Police Service of Northern Ireland (PSNI) Ass Ch Con Stephen Martin said: “The threat is severe. That means an attack is highly possible.
“But we are deeply concerned by the current threat picture. In recent weeks we have been increasing patrols across Northern Ireland and we intend to do that in the coming weeks up to and through Easter.
“Easter is a very very important part of the annual calendar. This year it has much greater and increased significance.
“It’s the 100th anniversary of the Easter Rising. That’s a very important date, particularly for people from the nationalist/republican community.”
“We will be culturally sensitive in our policing of the Easter 16 events,” Ass Ch Con Martin said.
“However, there are people within dissident republican groupings who want to mark the Easter 2016 100th anniversary in an entirely sinister way. Who want to kill police officers, prison officers or soldiers.”

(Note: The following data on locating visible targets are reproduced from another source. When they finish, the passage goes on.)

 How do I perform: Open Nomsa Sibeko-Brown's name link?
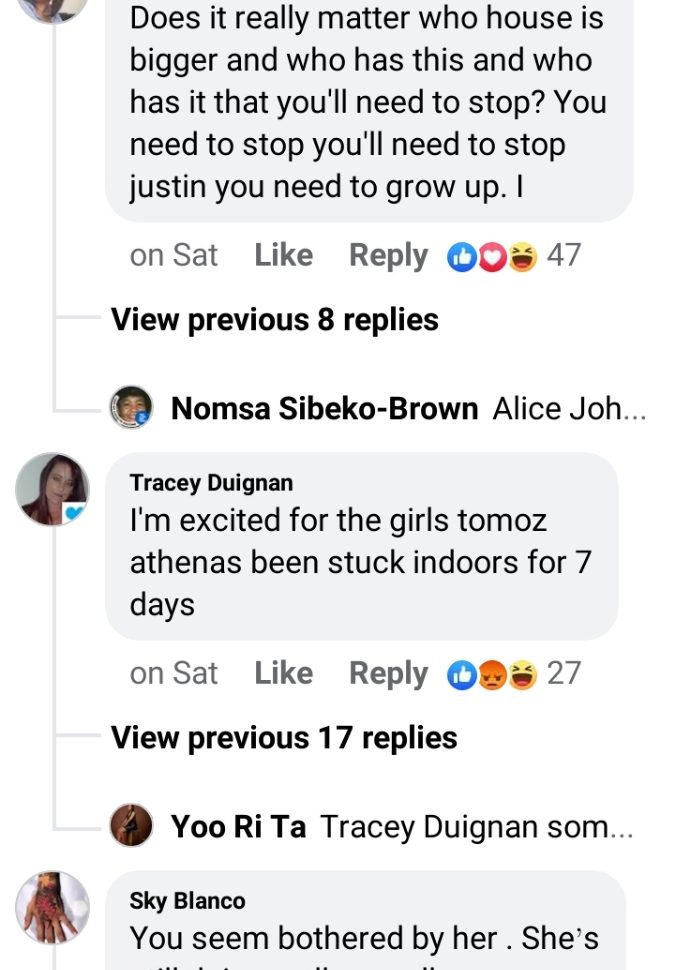point(324,409)
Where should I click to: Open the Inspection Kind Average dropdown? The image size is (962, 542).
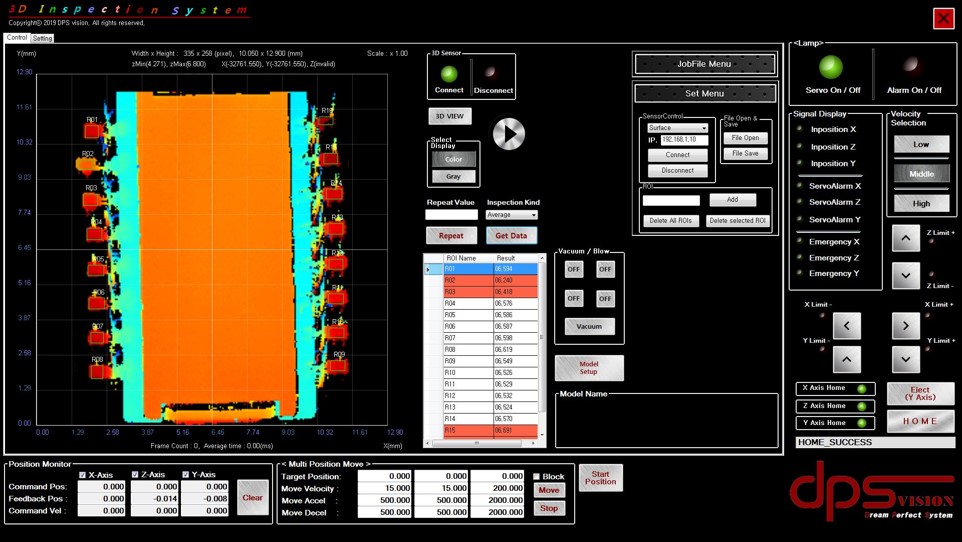point(512,215)
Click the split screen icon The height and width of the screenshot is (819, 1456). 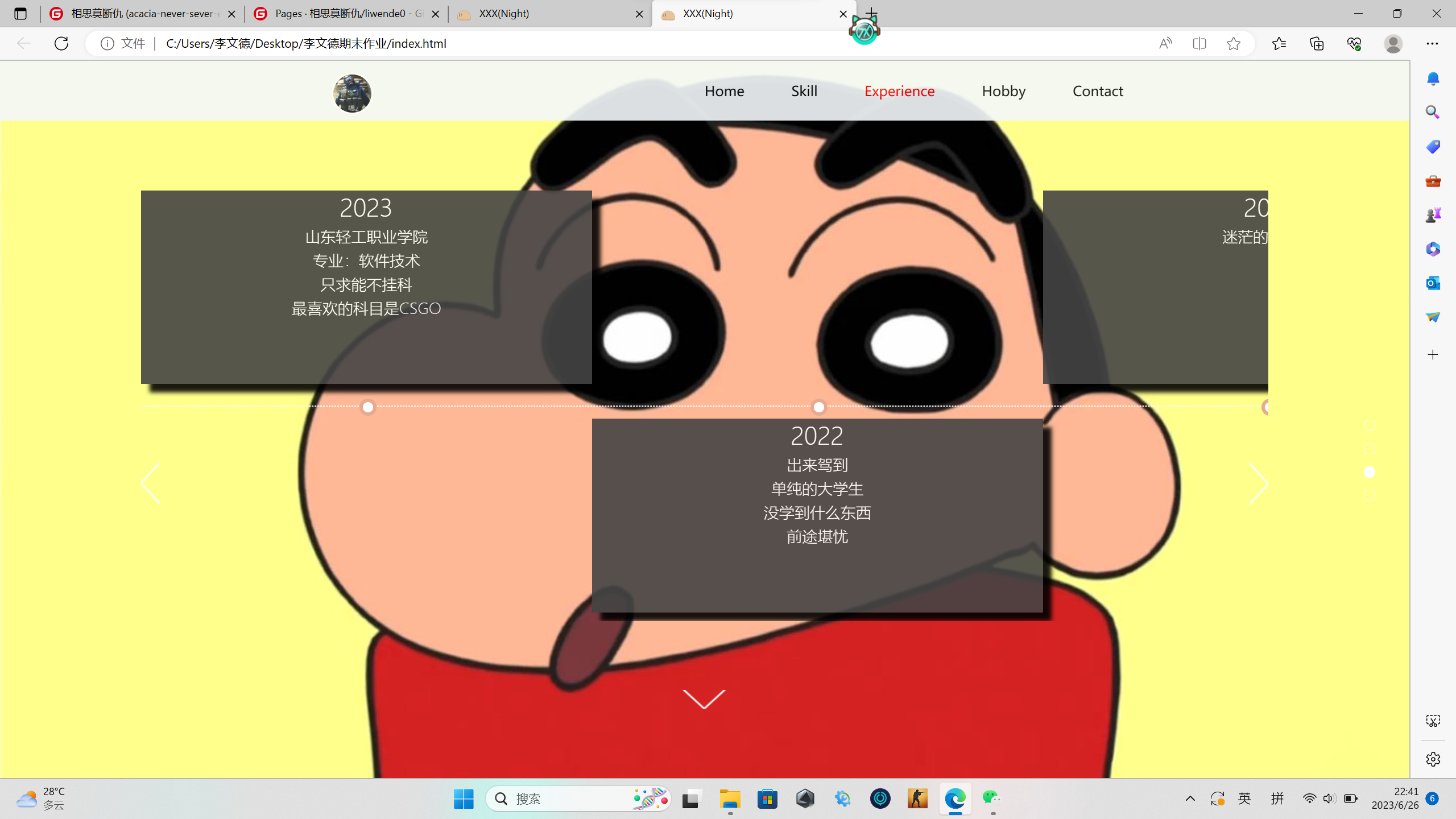click(1199, 43)
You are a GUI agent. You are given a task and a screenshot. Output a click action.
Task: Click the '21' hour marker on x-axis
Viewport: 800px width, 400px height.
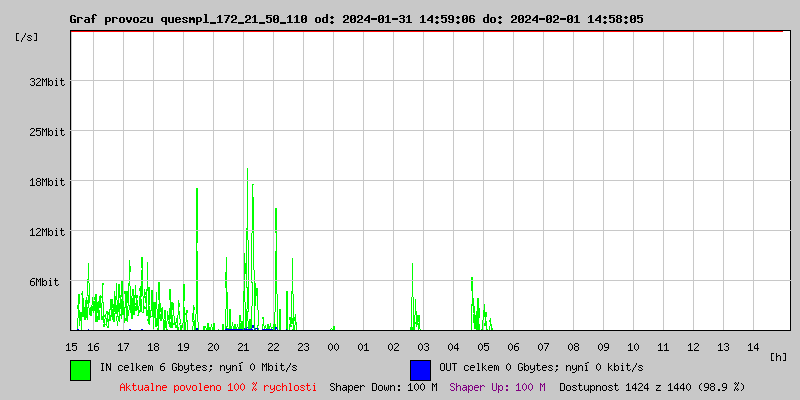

He appealed for the help of the community to deal with the dissident threat.
Northern Ireland Secretary Theresa Villiers told BBC’s The Stephen Nolan Show that the attack was “a demonstration of how lethal the terrorist threat continues to be in Northern Ireland”.
“Thankfully these incidents happen very rarely but that is only because of the outstanding work of the Police Service of Northern Ireland (PSNI) and their security partners in preventing these attacks from happening most of the time,” she added.
Northern Ireland First Minister Arlene Foster and Deputy First Minister Martin McGuinness said it was a “disgraceful and despicable attack”.
“Our thoughts and prayers are with this senior prison officer and his family as he is treated for his injuries in hospital,” they said.
“We join all right-thinking people in condemning these cowardly actions. As a prison officer, he is someone who serves and protects our community and we are united in our rejection of this attack.”
Finlay Spratt from the Prison Officers Association said prison officers had continued to be targeted since the ceasefires and the signing of the Good Friday Agreement in 1998.
“There is no let up for prison officers, we can’t live a normal life, we’re not allowed to live a normal life by these thugs,” he said.
“It doesn’t matter how often you condemn it, it just seems to go on and on and they’re attacking people who are serving the community, all the community.”
A number of residents have been moved from their homes at Hillsborough Drive and an emergency evacuation centre has been opened at the Salvation Army on the Cregagh Road.